Hermes Agent Tops OpenRouter Rankings: AI Agents Enter Era of Multi-Strategy Competition

亿邦智库黄斌

【Ebrun Original】May 2026 witnessed a landmark event in the field of AI agents. According to the latest data from the OpenRouter platform, the open-source agent platform Hermes Agent has topped the global application token consumption chart with a daily average of 291 billion tokens processed. Its weekly token volume exceeded 1.75 trillion, and its cumulative token consumption surpassed 6.37 trillion, marking the first time it has overtaken OpenClaw (commonly known as "Lobster"), which had consistently held the top spot.

This is not merely a simple ranking change. Among the top five models by usage volume on OpenRouter this month, domestic models occupied the majority of positions in the core supporting tier. If the ranking reflects the trends in the AI field, then the shift in the sources of the most-called models reveals deeper changes in the industry landscape.

Hermes Agent (nicknamed "Hermes") was developed by the AI research lab Nous Research, and its rise to prominence is no accident. It has pursued a different technical path compared to OpenClaw. If OpenClaw's design philosophy leans towards connectivity to achieve "maximum coverage," then the core concept of Hermes Agent emphasizes "making your AI smarter with use." OpenClaw's core architecture is a central WebSocket gateway supporting over 50 messaging channels like WhatsApp, Telegram, Discord, and Slack, enabling agents to run on as many platforms as possible. This represents a classic "channel-first" approach—expand reach first, then optimize the experience. In contrast, Hermes Agent focuses on self-evolving persistent memory, autonomous learning, and skill self-optimization, making it appear more like an agent capable of continuous growth from execution experience.

This fundamental difference has shaped the divergent trajectories of the two projects. OpenClaw's skill files are static, requiring manual writing and maintenance by users. Hermes, however, addresses a long-standing pain point in the developer community: why can't my AI learn from experience?

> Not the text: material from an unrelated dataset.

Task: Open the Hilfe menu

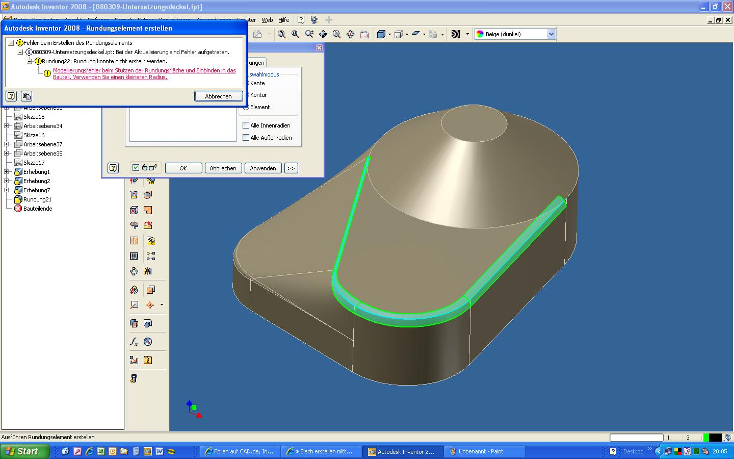Action: click(283, 20)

Furthermore, in early 2026, OpenClaw faced a severe security crisis. In comparison, there have been no prominent reports of documented CVE vulnerabilities for Hermes Agent to date. Features like zero telemetry design and automatic sensitive information anonymization are particularly crucial for users who prioritize data sovereignty and privacy compliance.

The competition between Hermes and OpenClaw is just the tip of the iceberg; the global AI agent landscape is rapidly expanding. At the enterprise-level agent operating system tier, in the first quarter of 2026, Microsoft released Agent 365 and Copilot Cowork, OpenAI released Frontier and entered a strategic partnership with Amazon, and Google launched Gemini Enterprise while continuing to advance the A2A open protocol. The three giants are essentially focusing on the same goal: building enterprise-grade operational infrastructure for agents, addressing a series of engineering challenges such as context fragmentation, permission management, and reliable execution.

The transformation is even more profound in the search agent domain. Traditional search products are being redefined by the wave of "AI search engines" and "super search agents." General-purpose agents like Hermes can inherently perform search tasks, while specialized search layers for agents are emerging as a new infrastructure battleground. Overseas startup Tavily secured $25 million in funding, significantly boosting its valuation; its platform specializes in providing real-time web data retrieval for AI agents. Another startup, Exa.ai, built the world's first search engine specifically designed for AI agents rather than human users, offering semantic understanding-based intelligent retrieval through its own models and indexes.

Looking at the current industry landscape, AI agents are developing along two clear main trajectories. The first trajectory is "Agents that connect and achieve continuous optimization," represented by OpenClaw and Hermes. The advantage of such agents lies in their ability to become more capable with higher usage frequency. However, the challenge is the extremely high demand for instruction-following accuracy in the underlying models, million-level context processing capability, and reasoning stability. The second trajectory is the "Integration of AI Search Engines and Agent Search Layers." Traditional search engines optimize for keyword matching and ad clicks, whereas AI agents require semantic understanding, real-time data, and reliable sources. This integration signifies a new stage for search technology, moving from information matching towards intelligent problem-solving.

In fact, these two trajectories are not mutually exclusive; they are converging. An ideal AI agent should both "get smarter with use" (self-evolution capability) and "find and retrieve information accurately" (intelligent search capability), and also "execute successfully" (automated execution capability) after planning complex tasks. This is the core vision of what the industry calls "Agentic AI"—the evolution of AI from a conversational tool into a task solver possessing both execution and judgment capabilities.

Previously, the competitive focus in the AI field was on model parameters, benchmark scores, and launch hype. Now, an increasing number of products are being tested by real-world usage volume. Token consumption does not equate to success, but it indicates at least two things: first, there are real users making frequent calls; second, the application is handling complex tasks, not just superficial Q&A. Overall, the development paths and architectures of AI agents are revealing mature contours. As the global AI agent architecture rapidly takes shape, the AI industry is undergoing swift and profound transformation.